So I have an objective to get myself certified as an Oracle Technical Architect. Although the training is only open to Oracle and Partners, the exam is open to all. As you may have guessed from my blog posts I use a lot of Oracle technology. However the Technical Architect examination is based largely on Oracle’s IT Strategies library, and usually referred to as ITSO.
Before non-Oracle users switch off, the ITSO is actually built around presenting solid good solution agnostic practises, and only once that is laid out does the material overlay Oracle products. So at least 75% percent of the material applies regardless of the vendor (yes cynics will say the practises will naturally lead you to products – but hey someone has to be bad guy). This actually makes it a worthwhile accreditation – as far as any accreditation can go (no I’ve not done a detailed comparison against Open Group’s Certified Architect – very expensive or the BCS accreditation – bound to BCS membership). TOGAF gives your framework, processes, means to communicate, and the ITSO does well at explaining the technical considerations and could be mapped onto the TOGAF Technical Reference Model (TRM) and Standards Information Base (SIB).
The point, I wanted to get across was in the ITSO is an element on Management and Monitoring (E16583-03 if you want the document reference on the Oracle Technology Network). It makes a lot of really good points about monitoring challenges such as bottom up approach where people monitor the parts of the full capability that they’re responsible for, rather than developing monitoring from a business perspective. The rationale for adopting the business based approach is explained (this is not to say you don’t go into the technical measures & monitors of looking at your infrastructure, databases, services etc. But from the business approach you will capture the information to understand reporting from a user perspective which is how you’ll here about issues. Through your detailed monitoring decomposition to get the right specific data points you can then look at correlation of monitoring data for root cause analysis, but also see and .

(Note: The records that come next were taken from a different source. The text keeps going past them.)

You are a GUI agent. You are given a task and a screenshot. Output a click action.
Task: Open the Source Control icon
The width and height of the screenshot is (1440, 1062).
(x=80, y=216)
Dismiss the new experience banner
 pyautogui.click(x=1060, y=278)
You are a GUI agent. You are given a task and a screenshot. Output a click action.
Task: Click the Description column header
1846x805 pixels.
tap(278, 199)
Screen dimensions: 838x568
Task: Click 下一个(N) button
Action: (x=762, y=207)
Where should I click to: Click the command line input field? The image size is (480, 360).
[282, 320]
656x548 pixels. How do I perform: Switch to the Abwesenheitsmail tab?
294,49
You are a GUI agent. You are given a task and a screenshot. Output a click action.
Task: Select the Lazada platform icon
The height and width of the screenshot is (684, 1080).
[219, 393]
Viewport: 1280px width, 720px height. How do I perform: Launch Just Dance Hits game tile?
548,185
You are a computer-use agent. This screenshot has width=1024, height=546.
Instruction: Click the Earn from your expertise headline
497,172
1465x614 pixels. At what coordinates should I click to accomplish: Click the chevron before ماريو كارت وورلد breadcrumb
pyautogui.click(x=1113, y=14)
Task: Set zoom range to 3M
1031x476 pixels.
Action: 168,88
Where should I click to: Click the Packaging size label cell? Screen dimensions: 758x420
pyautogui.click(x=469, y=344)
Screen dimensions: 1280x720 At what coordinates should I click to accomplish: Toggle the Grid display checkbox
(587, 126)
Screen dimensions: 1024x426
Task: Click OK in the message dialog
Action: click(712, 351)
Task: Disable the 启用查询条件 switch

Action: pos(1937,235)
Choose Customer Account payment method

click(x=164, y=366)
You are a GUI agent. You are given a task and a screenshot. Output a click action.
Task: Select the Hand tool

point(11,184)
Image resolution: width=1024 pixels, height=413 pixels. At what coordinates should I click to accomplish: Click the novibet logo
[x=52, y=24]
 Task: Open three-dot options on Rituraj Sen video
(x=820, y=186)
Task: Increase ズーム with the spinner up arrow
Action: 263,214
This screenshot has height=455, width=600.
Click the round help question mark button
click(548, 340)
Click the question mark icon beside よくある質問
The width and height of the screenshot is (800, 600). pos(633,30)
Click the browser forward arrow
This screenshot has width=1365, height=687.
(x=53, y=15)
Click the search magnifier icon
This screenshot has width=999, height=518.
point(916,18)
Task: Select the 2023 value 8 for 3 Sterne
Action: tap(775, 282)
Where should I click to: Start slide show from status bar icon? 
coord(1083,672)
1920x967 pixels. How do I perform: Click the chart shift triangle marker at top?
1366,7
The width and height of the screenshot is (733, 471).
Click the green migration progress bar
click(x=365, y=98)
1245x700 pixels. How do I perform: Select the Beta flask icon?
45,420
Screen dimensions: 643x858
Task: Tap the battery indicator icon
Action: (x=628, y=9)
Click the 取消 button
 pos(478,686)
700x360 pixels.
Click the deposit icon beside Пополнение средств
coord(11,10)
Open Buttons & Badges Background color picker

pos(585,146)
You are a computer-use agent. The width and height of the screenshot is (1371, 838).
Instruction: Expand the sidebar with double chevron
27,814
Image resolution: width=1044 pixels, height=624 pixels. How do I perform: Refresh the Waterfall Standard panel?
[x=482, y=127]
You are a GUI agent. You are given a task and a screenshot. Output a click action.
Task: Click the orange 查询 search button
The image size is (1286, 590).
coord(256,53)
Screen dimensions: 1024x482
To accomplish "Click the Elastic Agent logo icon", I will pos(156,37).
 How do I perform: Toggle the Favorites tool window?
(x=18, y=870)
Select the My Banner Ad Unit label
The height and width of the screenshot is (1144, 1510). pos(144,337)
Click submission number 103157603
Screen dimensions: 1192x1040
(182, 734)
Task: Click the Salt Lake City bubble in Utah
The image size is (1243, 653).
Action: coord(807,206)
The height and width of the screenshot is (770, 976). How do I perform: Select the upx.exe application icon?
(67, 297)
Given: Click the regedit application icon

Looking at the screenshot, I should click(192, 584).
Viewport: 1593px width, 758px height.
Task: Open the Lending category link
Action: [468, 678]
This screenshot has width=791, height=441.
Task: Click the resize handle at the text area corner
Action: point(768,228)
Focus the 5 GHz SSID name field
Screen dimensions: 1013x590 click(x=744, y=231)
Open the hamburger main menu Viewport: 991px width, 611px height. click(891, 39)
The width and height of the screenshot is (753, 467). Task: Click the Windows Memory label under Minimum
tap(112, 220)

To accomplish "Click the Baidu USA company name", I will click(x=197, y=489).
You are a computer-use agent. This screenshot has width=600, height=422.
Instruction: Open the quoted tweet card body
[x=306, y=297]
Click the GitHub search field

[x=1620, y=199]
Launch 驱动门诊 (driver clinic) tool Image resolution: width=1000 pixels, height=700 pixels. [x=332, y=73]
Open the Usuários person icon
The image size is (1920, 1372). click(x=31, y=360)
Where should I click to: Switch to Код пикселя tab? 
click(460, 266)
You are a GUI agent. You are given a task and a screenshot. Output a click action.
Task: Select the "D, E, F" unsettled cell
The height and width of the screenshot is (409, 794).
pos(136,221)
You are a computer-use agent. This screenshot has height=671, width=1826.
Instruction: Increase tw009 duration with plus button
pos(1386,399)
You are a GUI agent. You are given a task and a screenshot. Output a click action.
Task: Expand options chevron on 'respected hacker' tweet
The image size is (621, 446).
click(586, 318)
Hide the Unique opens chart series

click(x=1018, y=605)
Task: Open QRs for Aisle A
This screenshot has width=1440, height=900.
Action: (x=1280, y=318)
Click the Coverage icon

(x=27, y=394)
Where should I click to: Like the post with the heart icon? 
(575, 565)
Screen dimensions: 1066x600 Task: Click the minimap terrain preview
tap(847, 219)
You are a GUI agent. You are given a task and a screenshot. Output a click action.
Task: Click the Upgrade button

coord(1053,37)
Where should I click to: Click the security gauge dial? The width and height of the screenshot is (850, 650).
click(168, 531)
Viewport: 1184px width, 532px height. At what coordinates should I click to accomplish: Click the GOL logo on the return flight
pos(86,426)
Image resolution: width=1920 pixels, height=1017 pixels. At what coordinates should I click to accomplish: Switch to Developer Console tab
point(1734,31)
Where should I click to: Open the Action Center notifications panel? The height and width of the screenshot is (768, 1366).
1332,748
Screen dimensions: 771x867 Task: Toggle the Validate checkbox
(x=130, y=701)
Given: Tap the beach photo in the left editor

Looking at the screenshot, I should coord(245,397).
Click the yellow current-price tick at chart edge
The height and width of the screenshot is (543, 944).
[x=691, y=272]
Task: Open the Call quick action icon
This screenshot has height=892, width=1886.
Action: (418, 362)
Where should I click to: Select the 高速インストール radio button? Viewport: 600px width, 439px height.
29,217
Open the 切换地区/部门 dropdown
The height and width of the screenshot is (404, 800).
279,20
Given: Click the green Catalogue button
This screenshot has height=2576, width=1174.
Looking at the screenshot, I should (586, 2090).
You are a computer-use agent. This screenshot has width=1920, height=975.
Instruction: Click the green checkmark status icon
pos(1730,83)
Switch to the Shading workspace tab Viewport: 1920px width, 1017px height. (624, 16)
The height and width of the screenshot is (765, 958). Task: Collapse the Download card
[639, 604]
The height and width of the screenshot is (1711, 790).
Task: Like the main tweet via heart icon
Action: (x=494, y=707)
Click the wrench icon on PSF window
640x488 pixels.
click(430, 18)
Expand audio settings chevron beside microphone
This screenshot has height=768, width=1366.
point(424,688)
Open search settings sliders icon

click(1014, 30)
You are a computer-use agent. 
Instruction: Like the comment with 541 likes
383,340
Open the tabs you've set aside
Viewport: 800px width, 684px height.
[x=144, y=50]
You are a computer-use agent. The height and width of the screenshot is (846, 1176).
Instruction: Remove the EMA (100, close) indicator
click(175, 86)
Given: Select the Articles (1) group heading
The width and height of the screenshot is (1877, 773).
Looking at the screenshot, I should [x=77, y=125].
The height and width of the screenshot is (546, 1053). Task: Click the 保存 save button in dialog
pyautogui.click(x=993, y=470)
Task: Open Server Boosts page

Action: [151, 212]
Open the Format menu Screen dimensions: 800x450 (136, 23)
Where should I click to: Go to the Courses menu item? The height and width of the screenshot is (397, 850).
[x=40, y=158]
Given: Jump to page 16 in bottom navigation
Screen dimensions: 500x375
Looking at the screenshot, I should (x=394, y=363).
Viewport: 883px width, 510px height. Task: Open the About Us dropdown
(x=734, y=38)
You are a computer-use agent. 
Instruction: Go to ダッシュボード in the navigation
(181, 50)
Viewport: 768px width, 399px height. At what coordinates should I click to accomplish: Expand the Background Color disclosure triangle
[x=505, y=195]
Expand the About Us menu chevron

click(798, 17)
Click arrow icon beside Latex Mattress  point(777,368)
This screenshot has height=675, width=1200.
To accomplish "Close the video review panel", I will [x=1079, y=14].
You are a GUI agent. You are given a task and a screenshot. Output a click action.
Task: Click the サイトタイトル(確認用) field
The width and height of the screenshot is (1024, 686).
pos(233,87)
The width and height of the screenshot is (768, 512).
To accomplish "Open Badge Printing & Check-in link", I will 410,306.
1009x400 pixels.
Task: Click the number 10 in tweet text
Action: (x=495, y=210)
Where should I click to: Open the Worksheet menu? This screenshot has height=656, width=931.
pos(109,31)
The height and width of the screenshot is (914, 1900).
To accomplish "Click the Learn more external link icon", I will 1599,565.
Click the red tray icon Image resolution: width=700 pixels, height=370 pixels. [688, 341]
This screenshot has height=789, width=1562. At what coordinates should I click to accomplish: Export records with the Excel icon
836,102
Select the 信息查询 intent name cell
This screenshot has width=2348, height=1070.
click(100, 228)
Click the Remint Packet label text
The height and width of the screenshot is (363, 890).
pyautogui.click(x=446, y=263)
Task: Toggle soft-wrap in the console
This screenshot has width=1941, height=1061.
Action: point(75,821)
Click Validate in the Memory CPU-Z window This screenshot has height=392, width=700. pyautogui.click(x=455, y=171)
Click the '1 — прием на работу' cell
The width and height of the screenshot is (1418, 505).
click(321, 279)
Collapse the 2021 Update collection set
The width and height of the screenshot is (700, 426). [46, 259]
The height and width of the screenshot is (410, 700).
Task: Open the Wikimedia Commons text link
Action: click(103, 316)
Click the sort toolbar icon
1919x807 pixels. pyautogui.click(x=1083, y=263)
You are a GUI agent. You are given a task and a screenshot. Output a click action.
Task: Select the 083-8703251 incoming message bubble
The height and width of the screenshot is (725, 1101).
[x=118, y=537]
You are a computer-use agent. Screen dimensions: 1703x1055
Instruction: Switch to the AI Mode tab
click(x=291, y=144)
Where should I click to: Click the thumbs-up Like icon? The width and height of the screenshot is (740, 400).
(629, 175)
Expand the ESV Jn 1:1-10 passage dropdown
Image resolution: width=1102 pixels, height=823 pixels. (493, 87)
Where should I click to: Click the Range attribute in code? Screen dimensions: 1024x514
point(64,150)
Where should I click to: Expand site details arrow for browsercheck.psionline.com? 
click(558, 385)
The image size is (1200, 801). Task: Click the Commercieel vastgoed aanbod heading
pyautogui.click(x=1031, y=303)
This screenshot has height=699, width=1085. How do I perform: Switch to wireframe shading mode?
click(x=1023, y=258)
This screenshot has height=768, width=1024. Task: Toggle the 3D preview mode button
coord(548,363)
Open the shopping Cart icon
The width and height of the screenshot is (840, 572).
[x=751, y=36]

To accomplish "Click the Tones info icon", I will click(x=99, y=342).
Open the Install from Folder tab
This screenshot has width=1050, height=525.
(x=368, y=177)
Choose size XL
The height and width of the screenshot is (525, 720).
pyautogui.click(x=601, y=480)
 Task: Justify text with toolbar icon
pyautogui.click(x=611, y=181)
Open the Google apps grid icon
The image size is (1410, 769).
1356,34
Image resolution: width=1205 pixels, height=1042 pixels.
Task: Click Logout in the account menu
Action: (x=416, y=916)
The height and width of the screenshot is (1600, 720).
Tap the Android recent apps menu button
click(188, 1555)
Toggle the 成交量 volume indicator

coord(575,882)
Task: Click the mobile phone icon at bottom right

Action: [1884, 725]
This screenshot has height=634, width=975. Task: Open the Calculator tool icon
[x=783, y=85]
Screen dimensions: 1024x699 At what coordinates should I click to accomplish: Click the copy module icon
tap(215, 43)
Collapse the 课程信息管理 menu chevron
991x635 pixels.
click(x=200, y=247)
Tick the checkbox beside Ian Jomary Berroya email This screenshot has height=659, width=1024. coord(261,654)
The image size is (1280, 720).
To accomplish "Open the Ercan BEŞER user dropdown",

What the I think the document misses, or at least underemphasises is the ever increasing importance of the monitoring and logging of what is happening as systems and environments become ever more elastic and self managing, and have as IBM call it autonomics. or self
healing, self scaling characteristics. So consider trying to diagnose a problem when a user complains of intermittent performance issues, but you have Kubernetes or another tool scaling up your environment for a period and then back down. Only through measuring from a business context will you able to understand when the user might perceive performance as an issue. Then with excellent logging and audit data as to what components are doing at all levels – so services maybe behaving perfectly but your scaling mechanisms are scaling back too soon.
This leads to another consideration, for those organisations that absolutely committed to idea of self healing and proving in resilience production, as the famous Netflix Chaos Monkey does. You need to be able to correlate the monkey’s activities to what is happening in your environment. Has the monkey uncovered an issue that manifests in a manner you hadn’t expected and as a result your user see intermittent issues.
This all leads me to a rather good presentation from Jimmi Dyson at RedHat who showed the simple value of ensuring you can get semantic meaning from logging. As that means you and slice and dice the information to get understanding of what is happening and lead to root cause. In Oracle land Oracle Enterprise Manage (OEM) is ensuring the semantic understanding when it come to known products.
I’ve meandered a bit, so key points consider ITSO or any other vendor equivalent for sources of good practise. Monitor and measure from a business perspective, but still ensure your collecting detailed semantically meaningful metrics.